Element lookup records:
------------------------------

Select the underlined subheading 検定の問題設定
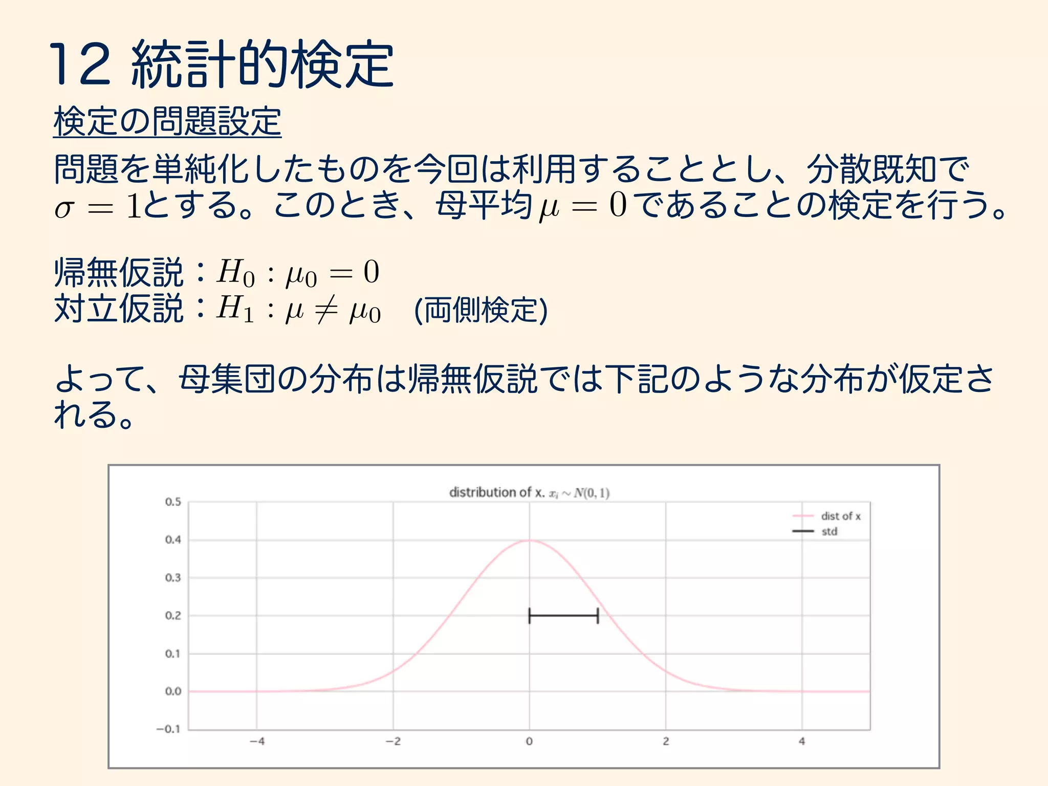[x=167, y=122]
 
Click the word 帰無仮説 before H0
[x=119, y=273]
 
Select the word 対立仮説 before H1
[x=119, y=309]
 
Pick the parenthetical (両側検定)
[x=481, y=310]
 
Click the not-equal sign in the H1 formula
[x=326, y=310]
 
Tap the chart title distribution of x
[x=529, y=493]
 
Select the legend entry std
[x=829, y=532]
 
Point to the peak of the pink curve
[x=529, y=540]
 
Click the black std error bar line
[x=563, y=616]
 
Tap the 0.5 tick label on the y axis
[x=173, y=502]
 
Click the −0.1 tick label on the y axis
[x=168, y=729]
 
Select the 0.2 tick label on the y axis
[x=173, y=616]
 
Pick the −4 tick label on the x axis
[x=257, y=741]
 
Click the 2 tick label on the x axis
[x=666, y=741]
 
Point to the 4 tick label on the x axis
[x=802, y=741]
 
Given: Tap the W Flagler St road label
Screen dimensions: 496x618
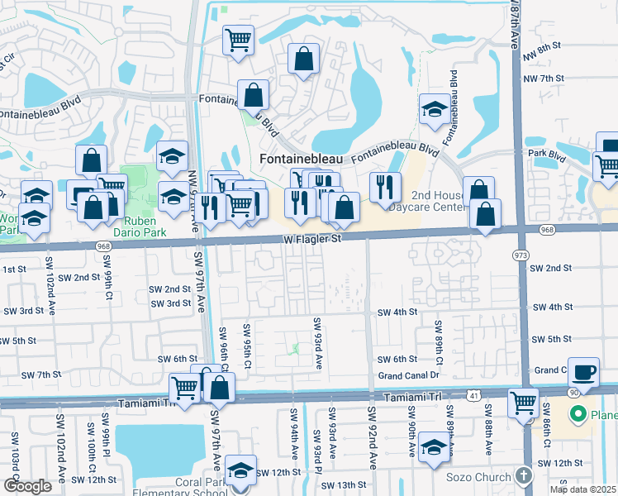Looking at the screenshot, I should point(309,239).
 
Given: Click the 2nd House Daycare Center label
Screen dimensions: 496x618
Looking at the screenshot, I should point(440,201).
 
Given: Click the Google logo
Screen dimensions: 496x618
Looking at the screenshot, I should point(27,486).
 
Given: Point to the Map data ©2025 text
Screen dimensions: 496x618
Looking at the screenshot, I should point(582,489).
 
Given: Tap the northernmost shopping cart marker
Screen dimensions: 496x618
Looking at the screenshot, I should point(238,39).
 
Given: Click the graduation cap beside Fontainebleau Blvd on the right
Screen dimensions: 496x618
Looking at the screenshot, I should point(435,109).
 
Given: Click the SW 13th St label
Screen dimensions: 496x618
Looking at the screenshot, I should point(344,485).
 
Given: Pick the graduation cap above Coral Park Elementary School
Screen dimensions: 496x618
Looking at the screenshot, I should point(240,470).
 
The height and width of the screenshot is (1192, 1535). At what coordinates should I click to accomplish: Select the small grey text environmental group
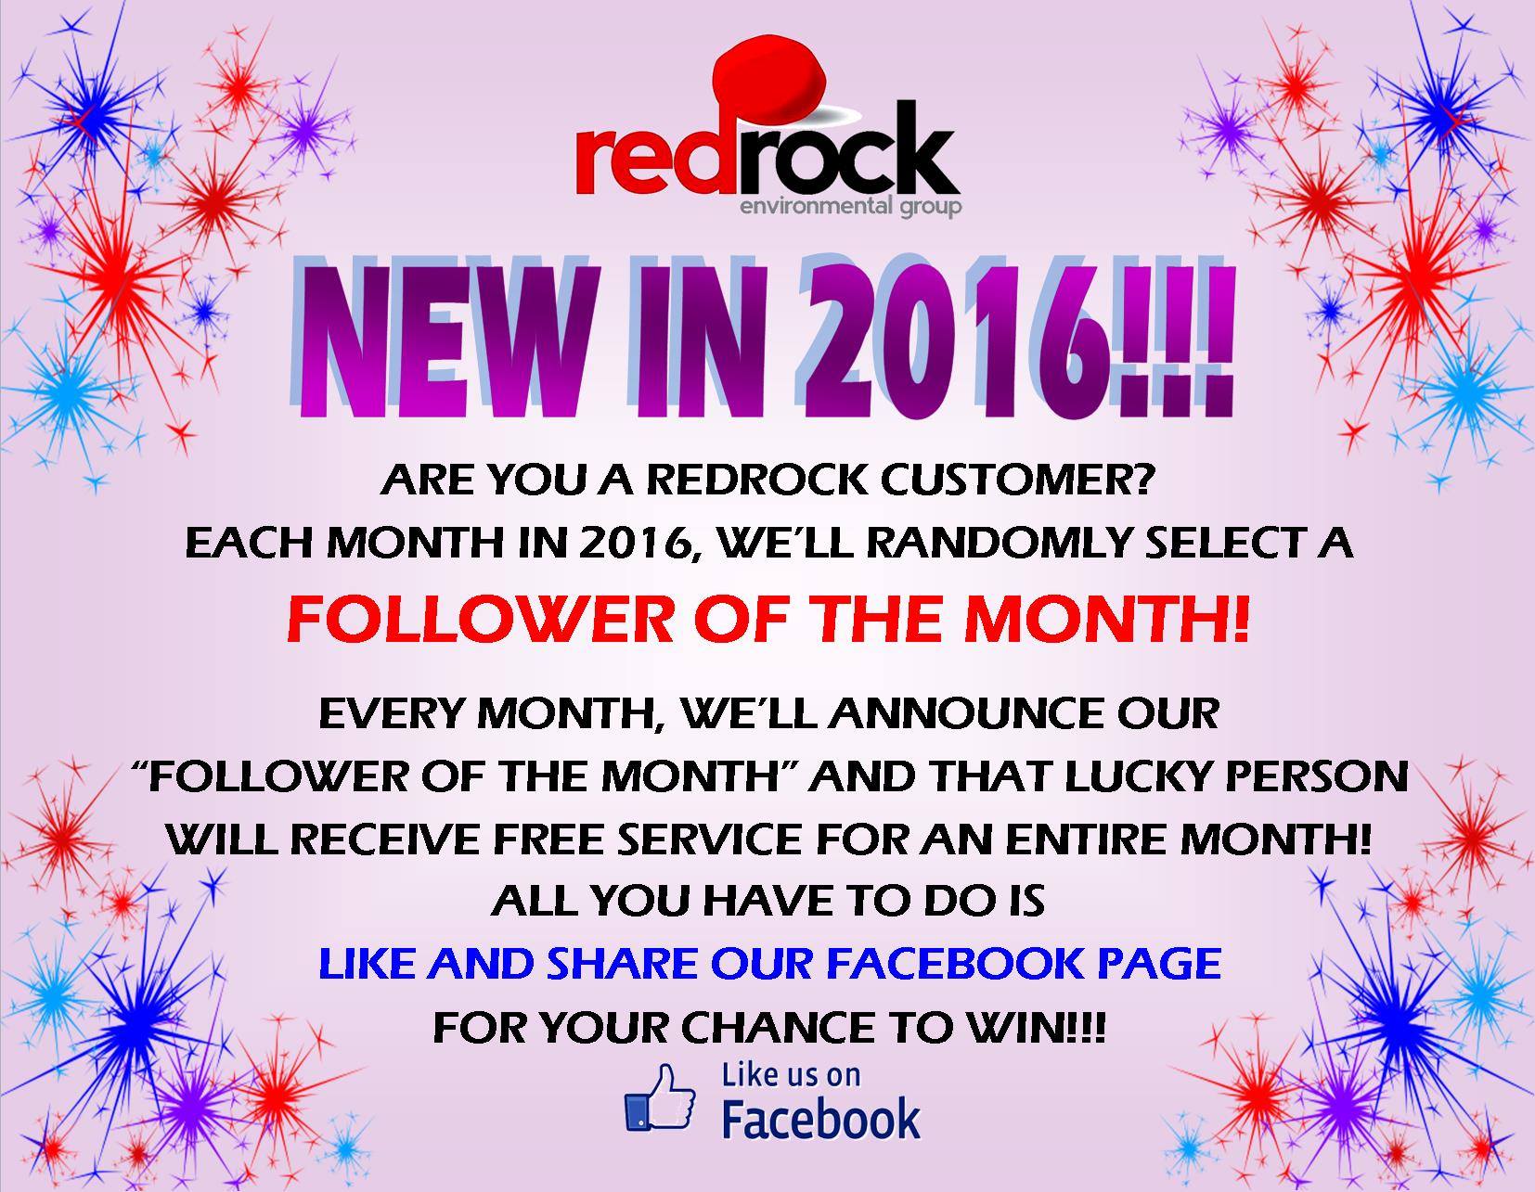[850, 208]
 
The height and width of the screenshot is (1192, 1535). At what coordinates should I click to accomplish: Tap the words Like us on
[791, 1076]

------------------------------

Return each line from the items above that contains the string "label". Matches must have the same capitalization.

(Result)
Tap the 0.5 tick label on the y axis
Click the −0.1 tick label on the y axis
Select the 0.2 tick label on the y axis
Pick the −4 tick label on the x axis
Click the 2 tick label on the x axis
Point to the 4 tick label on the x axis
Given: Tap the W Flagler St road label
Given: Click the 2nd House Daycare Center label
Given: Click the SW 13th St label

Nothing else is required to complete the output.